• Data in this exercise
***

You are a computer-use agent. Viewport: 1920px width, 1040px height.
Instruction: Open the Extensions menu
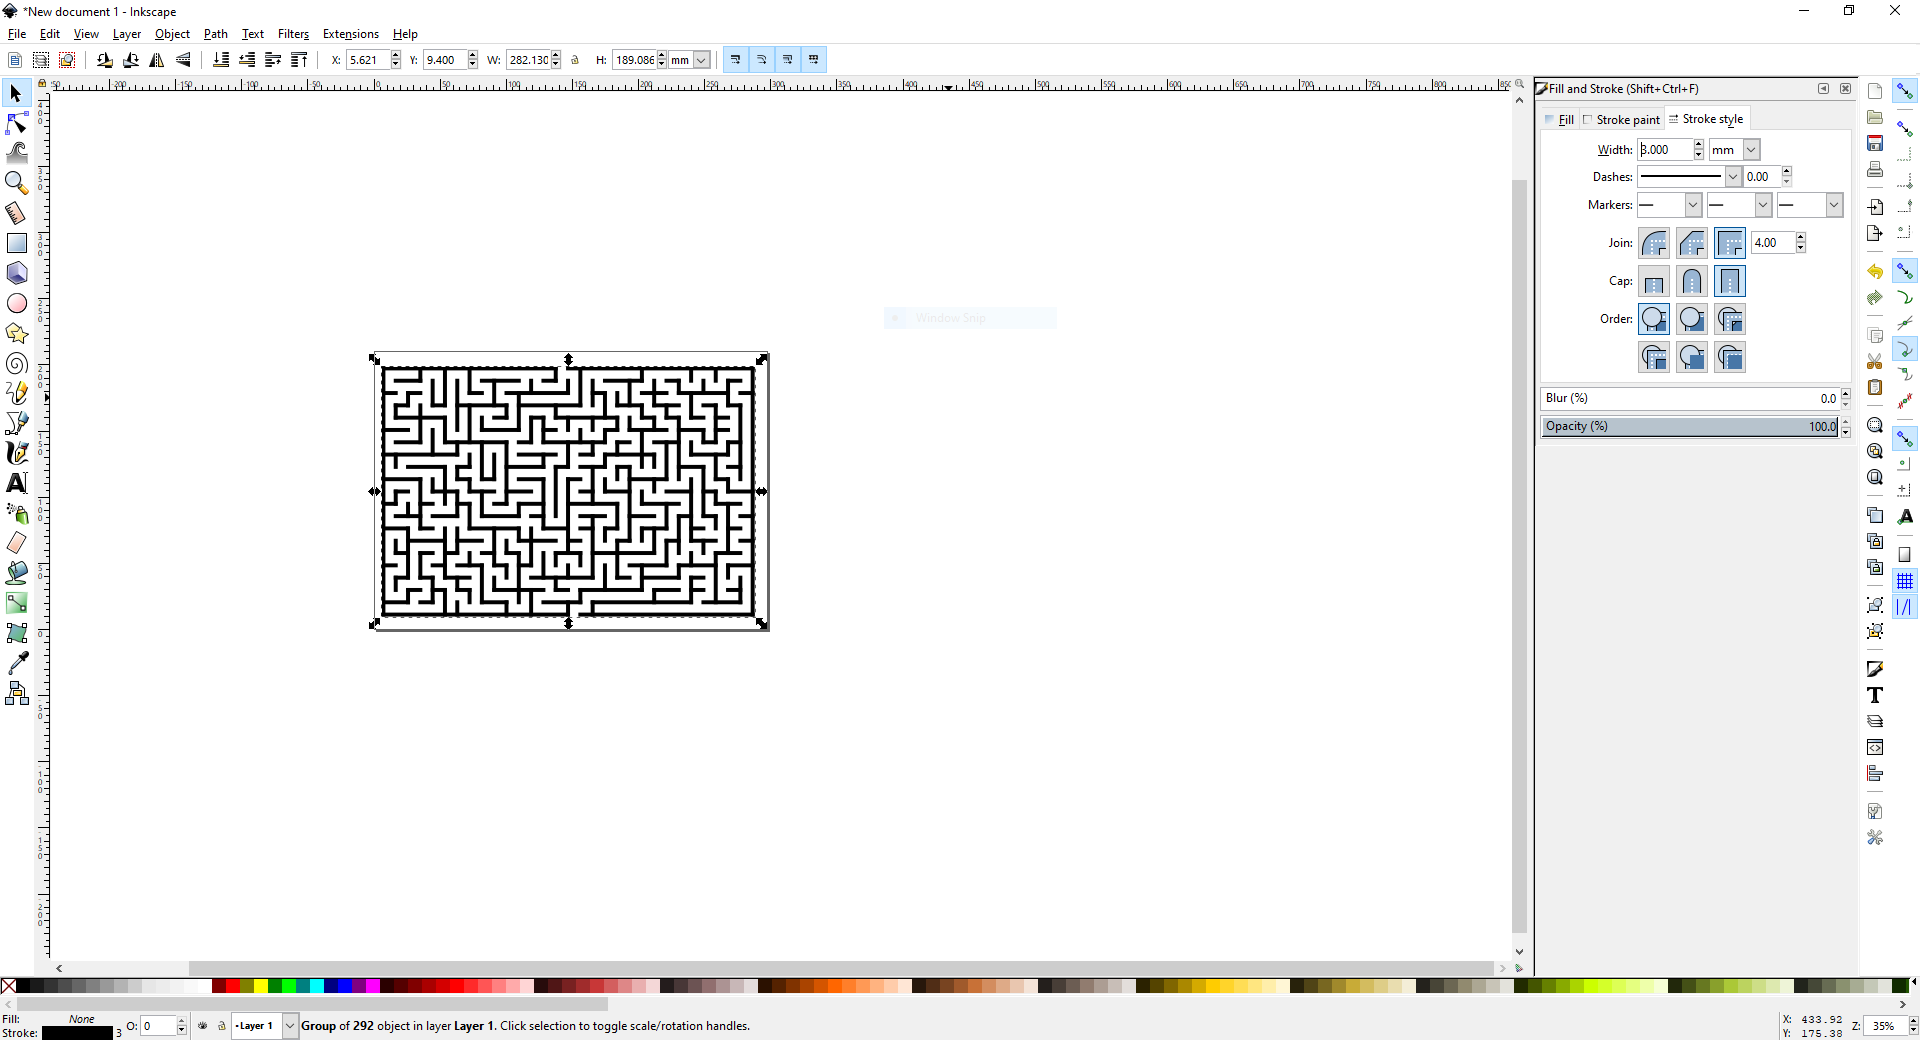350,33
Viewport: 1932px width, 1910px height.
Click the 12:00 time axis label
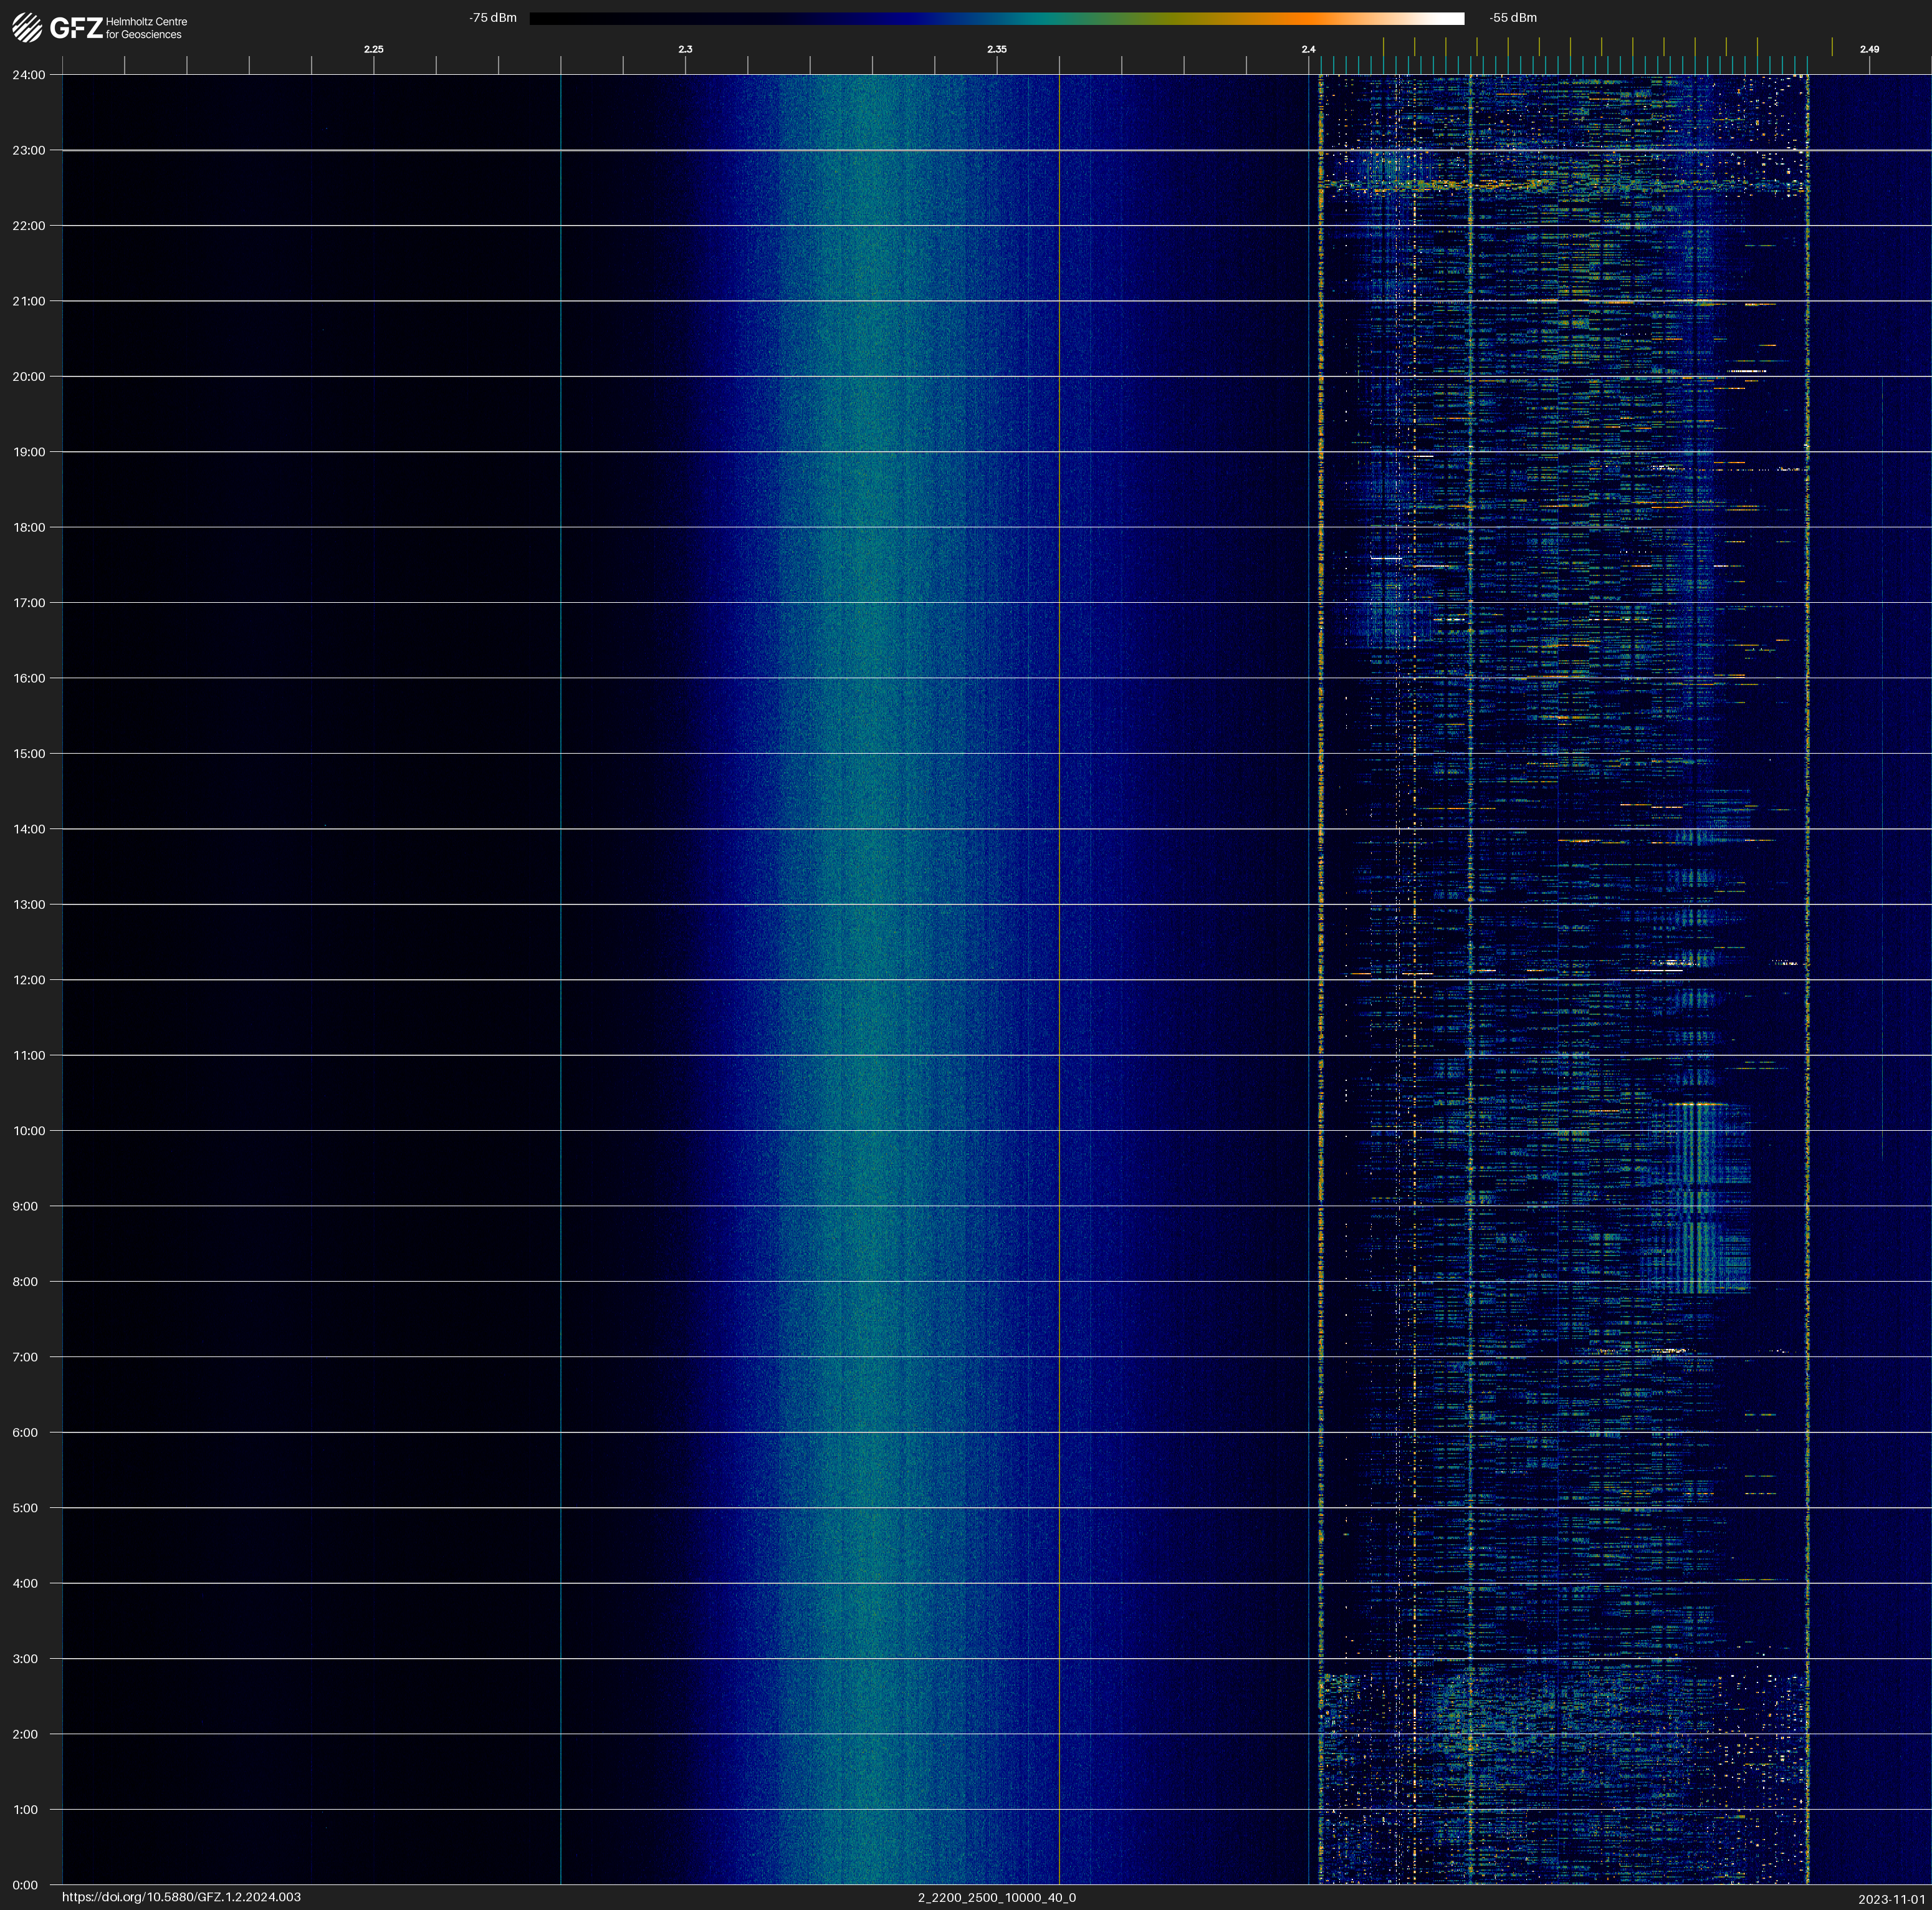point(29,980)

***

• Task item
Return all lines in the data that include the word "height".

• Exercise response
You are a computer-use agent. Viewport: 1920px width, 1040px height.
Viewport: 1932px width, 1910px height.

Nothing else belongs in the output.